• _Exercise requirements_
In the entries below, find the line containing "Image resolution: width=1371". Write out that line and all lines after it, exactly, and nothing else.

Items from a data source
################
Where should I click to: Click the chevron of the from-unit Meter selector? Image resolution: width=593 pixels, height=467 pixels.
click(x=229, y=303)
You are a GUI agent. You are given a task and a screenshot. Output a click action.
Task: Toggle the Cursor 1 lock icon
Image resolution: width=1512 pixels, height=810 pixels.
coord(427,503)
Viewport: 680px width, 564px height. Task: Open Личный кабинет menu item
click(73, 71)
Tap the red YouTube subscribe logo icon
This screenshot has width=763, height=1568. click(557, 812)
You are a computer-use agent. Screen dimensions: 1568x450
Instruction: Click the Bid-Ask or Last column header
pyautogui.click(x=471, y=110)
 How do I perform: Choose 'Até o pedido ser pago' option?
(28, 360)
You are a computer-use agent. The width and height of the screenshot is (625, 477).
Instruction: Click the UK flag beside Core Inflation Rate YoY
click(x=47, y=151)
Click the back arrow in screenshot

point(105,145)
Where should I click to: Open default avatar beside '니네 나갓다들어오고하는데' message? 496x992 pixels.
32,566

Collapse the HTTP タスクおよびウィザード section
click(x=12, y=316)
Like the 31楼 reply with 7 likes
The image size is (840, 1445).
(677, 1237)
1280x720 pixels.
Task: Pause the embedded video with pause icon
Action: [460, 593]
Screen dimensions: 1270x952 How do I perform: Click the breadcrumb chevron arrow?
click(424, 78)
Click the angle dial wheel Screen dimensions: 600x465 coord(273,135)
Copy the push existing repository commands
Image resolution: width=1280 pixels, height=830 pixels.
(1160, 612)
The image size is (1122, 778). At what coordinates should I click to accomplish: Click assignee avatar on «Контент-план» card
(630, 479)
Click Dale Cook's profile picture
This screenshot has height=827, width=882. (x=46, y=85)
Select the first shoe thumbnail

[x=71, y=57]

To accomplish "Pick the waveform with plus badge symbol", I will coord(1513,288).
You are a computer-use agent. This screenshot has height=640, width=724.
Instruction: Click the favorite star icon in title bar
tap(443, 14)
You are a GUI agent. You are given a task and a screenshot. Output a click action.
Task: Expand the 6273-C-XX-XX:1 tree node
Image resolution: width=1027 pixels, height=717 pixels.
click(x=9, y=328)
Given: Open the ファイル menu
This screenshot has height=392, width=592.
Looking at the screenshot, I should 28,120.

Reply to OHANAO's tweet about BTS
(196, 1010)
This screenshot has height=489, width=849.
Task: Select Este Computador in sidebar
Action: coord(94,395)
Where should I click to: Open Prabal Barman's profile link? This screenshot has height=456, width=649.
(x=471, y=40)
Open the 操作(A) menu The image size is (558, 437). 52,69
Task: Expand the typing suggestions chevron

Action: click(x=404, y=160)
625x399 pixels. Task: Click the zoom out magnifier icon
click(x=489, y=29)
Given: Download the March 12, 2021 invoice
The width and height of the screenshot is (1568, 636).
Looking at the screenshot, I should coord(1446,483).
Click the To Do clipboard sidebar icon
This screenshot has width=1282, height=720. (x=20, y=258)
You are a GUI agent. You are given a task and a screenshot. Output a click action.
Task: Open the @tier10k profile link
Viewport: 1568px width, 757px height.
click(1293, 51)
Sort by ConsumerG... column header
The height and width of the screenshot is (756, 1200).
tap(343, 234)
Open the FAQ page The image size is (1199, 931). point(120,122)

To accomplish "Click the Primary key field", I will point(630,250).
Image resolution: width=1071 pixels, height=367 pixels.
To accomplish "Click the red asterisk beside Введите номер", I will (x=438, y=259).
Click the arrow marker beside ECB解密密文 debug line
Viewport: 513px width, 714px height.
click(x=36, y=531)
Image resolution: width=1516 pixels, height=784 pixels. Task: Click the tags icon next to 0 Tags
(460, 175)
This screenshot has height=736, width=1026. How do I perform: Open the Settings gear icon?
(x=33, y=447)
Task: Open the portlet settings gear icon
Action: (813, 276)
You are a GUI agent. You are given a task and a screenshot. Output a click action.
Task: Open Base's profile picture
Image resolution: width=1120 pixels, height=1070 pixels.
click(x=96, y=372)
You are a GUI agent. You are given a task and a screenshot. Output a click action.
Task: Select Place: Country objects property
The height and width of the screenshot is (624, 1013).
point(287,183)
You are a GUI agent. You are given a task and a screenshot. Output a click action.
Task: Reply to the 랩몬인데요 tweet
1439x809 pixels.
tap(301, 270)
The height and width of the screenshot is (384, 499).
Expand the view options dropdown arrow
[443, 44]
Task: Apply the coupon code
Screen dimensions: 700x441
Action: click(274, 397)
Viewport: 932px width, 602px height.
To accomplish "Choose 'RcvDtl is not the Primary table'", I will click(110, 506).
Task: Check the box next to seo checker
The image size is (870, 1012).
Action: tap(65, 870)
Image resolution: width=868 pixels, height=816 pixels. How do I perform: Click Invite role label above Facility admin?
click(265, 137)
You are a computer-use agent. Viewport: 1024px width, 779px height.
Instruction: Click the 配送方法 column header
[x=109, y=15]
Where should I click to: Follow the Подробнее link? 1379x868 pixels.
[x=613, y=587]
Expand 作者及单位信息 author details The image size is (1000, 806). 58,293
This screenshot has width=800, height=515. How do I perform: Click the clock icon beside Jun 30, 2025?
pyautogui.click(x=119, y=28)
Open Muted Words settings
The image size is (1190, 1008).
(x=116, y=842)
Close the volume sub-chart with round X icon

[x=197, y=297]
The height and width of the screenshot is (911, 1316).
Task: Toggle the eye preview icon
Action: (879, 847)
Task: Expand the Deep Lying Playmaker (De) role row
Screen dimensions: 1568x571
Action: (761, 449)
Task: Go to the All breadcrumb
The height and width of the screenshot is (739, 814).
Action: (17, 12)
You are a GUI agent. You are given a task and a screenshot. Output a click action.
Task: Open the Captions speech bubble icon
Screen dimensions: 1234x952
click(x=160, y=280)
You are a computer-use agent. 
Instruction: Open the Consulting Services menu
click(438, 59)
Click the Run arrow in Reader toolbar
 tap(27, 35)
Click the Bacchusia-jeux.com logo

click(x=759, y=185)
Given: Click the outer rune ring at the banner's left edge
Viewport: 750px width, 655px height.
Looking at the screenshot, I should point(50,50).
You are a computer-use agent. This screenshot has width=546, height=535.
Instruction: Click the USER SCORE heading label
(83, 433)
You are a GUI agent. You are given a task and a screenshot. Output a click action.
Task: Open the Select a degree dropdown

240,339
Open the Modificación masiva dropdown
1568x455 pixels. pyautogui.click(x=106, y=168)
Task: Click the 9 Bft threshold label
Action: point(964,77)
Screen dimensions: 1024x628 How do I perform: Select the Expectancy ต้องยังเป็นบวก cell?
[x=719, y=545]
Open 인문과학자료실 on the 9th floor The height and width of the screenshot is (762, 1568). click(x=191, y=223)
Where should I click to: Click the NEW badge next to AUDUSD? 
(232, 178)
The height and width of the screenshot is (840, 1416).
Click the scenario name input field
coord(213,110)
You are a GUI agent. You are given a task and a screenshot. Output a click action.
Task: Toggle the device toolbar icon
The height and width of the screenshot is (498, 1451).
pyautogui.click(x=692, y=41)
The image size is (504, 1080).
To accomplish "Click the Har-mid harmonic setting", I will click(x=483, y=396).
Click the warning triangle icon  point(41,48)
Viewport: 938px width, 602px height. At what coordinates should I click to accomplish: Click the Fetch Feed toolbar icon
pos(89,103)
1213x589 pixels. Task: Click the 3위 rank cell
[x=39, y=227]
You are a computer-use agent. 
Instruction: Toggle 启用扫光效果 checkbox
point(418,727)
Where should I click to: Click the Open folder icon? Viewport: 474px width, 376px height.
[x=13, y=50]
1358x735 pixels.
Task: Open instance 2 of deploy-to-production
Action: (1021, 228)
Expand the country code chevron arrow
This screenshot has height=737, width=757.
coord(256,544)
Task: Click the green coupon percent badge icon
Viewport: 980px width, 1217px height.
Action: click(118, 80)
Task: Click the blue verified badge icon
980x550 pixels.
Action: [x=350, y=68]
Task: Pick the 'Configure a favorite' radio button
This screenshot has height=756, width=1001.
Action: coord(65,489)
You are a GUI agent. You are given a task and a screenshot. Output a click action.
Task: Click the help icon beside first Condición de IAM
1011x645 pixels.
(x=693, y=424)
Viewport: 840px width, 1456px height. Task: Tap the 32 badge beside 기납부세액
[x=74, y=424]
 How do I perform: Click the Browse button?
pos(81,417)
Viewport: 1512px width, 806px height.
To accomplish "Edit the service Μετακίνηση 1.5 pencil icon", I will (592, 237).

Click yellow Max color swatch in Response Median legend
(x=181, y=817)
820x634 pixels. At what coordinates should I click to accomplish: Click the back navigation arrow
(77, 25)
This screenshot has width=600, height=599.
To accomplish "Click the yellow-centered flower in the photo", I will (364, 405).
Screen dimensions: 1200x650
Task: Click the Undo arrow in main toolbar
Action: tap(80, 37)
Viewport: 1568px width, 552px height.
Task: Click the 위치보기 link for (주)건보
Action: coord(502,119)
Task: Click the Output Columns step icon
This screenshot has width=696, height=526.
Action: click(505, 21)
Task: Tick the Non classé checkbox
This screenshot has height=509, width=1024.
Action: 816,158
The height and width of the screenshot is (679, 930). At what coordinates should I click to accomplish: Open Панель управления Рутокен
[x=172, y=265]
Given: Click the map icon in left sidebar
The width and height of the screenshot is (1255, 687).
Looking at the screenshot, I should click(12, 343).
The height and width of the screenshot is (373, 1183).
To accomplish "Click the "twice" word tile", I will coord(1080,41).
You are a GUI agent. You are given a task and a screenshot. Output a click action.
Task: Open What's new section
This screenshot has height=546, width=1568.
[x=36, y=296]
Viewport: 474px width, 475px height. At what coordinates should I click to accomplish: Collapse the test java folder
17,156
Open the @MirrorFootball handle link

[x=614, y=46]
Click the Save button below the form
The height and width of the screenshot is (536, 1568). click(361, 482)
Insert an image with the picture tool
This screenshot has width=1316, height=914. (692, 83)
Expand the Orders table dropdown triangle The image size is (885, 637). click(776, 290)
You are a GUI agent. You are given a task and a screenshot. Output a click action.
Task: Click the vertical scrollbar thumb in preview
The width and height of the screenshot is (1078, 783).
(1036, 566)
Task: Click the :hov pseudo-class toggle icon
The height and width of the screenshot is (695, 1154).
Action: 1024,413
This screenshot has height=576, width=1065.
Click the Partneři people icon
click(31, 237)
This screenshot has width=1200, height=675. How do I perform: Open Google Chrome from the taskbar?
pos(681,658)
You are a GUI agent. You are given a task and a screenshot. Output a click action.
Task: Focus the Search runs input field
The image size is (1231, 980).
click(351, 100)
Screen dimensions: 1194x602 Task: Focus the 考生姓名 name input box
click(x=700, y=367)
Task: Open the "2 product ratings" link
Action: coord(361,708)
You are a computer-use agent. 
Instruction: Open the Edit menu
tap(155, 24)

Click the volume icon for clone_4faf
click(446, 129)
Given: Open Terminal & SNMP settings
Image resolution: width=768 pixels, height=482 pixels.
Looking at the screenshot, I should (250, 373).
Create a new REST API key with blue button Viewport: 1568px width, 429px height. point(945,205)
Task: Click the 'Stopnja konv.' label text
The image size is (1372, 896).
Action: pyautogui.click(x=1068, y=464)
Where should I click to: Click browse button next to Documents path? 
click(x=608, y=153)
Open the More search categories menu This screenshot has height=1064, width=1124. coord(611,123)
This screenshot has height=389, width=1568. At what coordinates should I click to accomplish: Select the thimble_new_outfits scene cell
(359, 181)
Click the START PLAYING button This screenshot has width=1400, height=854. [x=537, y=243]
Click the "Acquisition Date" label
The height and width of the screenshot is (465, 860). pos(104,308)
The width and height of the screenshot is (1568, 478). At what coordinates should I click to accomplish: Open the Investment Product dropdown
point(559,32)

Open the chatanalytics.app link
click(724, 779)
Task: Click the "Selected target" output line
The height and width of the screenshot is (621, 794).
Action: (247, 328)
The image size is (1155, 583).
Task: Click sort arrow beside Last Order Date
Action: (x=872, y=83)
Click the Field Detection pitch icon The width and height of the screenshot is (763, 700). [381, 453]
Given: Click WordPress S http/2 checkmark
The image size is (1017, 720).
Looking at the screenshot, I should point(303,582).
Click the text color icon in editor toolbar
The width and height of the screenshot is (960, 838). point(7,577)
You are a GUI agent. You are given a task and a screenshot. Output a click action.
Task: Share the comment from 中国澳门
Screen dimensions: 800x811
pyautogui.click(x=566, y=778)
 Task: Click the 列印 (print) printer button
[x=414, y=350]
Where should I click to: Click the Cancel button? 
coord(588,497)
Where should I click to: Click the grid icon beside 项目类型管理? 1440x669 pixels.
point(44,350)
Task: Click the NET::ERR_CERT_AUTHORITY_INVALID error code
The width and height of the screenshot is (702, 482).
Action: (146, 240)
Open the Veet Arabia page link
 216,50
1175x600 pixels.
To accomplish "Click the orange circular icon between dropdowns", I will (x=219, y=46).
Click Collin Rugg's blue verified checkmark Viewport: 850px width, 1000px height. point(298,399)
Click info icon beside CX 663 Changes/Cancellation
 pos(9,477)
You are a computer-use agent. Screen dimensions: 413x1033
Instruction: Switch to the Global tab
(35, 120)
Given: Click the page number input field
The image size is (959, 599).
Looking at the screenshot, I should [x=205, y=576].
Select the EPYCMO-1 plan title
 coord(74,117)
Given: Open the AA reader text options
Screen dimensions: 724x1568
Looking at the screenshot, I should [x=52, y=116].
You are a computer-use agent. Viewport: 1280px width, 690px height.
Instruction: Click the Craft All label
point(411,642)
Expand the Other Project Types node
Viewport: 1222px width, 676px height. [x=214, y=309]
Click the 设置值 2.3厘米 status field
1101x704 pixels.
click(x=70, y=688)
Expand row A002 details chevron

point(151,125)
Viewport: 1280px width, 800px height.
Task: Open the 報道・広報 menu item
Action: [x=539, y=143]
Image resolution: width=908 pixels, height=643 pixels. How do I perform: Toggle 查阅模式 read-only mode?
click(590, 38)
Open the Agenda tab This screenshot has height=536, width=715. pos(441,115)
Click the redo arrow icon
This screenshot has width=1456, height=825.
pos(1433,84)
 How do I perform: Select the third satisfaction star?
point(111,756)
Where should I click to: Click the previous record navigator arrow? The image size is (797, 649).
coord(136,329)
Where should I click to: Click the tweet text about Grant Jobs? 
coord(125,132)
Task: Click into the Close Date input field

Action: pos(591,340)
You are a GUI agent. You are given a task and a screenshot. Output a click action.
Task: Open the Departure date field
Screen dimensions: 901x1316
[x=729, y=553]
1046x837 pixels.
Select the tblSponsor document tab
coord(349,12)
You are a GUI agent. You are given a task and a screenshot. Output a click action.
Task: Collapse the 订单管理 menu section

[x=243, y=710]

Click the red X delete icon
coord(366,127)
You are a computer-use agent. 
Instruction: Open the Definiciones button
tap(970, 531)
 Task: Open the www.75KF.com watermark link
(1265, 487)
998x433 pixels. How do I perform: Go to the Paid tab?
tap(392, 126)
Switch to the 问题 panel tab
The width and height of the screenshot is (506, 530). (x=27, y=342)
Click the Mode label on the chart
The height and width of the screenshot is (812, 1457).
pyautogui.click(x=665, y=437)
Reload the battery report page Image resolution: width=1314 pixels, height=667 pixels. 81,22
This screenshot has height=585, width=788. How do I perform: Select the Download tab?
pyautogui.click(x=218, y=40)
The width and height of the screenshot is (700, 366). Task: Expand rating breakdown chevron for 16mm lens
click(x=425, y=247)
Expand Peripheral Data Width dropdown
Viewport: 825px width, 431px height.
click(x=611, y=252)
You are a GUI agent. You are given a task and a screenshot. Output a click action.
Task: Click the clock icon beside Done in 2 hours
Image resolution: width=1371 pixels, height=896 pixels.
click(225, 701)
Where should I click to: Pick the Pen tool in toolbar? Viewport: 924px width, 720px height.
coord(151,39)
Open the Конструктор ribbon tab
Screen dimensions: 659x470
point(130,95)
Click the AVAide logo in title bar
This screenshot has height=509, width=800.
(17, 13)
################
• _Solution below_
Image resolution: width=1371 pixels, height=896 pixels.
click(225, 701)
Where should I click to: Pick the Pen tool in toolbar? Viewport: 924px width, 720px height.
coord(151,39)
Open the Конструктор ribbon tab
Screen dimensions: 659x470
point(130,95)
Click the AVAide logo in title bar
This screenshot has height=509, width=800.
(17, 13)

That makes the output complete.